Makin Berbahaya, Makin Istimewa
Trekking di Merapi Saat Kondisi SiagaSenin, 25 Oktober 2010 – 10:33 WIB
Untungnya, kemarin aktivitas Merapi belum bertambah sehingga rombongan bisa sampai ke Bukit Miji, daerah aman terakhir yang diizinkan. Sayang, ketika sampai di sana sekitar pukul 07.00, puncak Merapi tertutup kabut tebal. Cuaca juga mendung sehingga sinar matahari redup. "Wah, sayang sekali. Sudah sampai sini tapi tidak bisa lihat puncak Merapi," ujar Lawrence. Karena ingin melihat puncak Merapi, rombongan tinggal di sana lebih lama. Namun hingga beberapa saat, kondisi cuaca tidak membaik. Sehingga kami harus rela turun tanpa melihat puncak Merapi.

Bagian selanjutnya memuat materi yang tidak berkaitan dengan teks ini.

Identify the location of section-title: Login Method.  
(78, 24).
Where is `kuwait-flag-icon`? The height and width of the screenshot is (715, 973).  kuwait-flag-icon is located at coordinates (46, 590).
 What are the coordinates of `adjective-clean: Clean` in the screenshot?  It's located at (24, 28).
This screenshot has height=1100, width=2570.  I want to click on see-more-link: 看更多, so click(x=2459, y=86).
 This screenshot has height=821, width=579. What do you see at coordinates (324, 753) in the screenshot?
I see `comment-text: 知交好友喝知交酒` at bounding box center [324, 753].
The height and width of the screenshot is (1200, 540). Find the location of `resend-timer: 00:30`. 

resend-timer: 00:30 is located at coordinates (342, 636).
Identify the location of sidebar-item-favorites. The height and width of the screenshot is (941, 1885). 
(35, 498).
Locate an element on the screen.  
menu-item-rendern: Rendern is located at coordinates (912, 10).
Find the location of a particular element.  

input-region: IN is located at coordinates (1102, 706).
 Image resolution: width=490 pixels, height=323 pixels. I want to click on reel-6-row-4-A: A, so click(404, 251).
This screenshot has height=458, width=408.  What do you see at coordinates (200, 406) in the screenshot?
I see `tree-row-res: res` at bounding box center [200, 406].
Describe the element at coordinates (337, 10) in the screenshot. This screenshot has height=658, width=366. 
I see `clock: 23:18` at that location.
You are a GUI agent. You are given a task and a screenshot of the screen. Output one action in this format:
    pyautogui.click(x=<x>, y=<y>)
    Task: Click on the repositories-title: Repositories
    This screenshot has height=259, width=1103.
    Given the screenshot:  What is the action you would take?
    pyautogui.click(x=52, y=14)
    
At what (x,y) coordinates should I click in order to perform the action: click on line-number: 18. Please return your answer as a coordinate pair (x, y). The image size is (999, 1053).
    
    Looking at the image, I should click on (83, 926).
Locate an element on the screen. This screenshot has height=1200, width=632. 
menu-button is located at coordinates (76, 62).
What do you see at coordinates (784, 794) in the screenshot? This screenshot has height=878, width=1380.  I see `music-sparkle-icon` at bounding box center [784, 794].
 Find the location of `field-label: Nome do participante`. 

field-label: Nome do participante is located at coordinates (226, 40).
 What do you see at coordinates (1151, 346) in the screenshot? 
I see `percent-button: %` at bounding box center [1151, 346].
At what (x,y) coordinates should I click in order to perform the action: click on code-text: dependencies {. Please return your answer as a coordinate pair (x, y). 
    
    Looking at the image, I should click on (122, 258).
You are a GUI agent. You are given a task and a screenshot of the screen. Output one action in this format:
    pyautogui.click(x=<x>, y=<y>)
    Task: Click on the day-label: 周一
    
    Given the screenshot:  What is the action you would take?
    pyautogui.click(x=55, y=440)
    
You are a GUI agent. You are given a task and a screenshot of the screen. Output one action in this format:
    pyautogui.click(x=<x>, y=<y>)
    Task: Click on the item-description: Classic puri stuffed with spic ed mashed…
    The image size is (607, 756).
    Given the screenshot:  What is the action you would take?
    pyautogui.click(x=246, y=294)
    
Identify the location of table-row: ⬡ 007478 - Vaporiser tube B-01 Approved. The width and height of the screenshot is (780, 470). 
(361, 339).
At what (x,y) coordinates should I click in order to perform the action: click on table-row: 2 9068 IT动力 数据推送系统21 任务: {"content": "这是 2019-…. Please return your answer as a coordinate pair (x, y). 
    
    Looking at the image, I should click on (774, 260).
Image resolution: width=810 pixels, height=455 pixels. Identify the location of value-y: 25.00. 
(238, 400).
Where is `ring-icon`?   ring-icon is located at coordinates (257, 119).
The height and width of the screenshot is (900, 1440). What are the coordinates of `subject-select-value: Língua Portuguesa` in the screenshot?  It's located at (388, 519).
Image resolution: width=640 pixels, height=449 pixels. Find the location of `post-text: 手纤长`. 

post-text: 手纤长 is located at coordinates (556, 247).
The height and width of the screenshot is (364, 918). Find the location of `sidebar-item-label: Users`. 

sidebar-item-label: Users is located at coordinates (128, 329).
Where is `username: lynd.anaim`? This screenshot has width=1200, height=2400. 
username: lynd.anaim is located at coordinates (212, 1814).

"Kita coba di titik lain di bawah ini. Siapa tahu dari situ bisa melihat," kata Awuy memberikan harapan baru. Di salah satu bukit, kali Kuning mengalir di bawahnya, kondisi cuaca sedikit lebih baik. Puncak Merapi, lengkap dengan awan putihnya yang menggumpal dan menandakan aktivitas vulkanisnya, terlihat sekilas. "Lumayan bisa sedikit melihat. Kabutnya tebal sekali, jadi langsung puncak langsung tertutup lagi," kata Silvan.
Di titik itu, kami sempat mendengar suara reruntuhan batu besar dari Merapi. Suaranya terdengar cukup keras, dan bisa-bisa membuat panik orang yang tidak terbiasa mendengar. Tapi laporan dari pos pemantauan mengatakan, kondisi masih cukup aman sehingga kami tidak merasa khawatir." Sambil berjalan pulang, Awuy menjelaskan kondisi di lereng Merapi pascaerupsi. Erupsi terbesar terjadi 1906. Erupsi itu mengubah topografi Merapi dan menciptakan beberapa sungai. "Batuan di sungai-sungai itu sebenarnya lava yang sudah membeku," paparnya.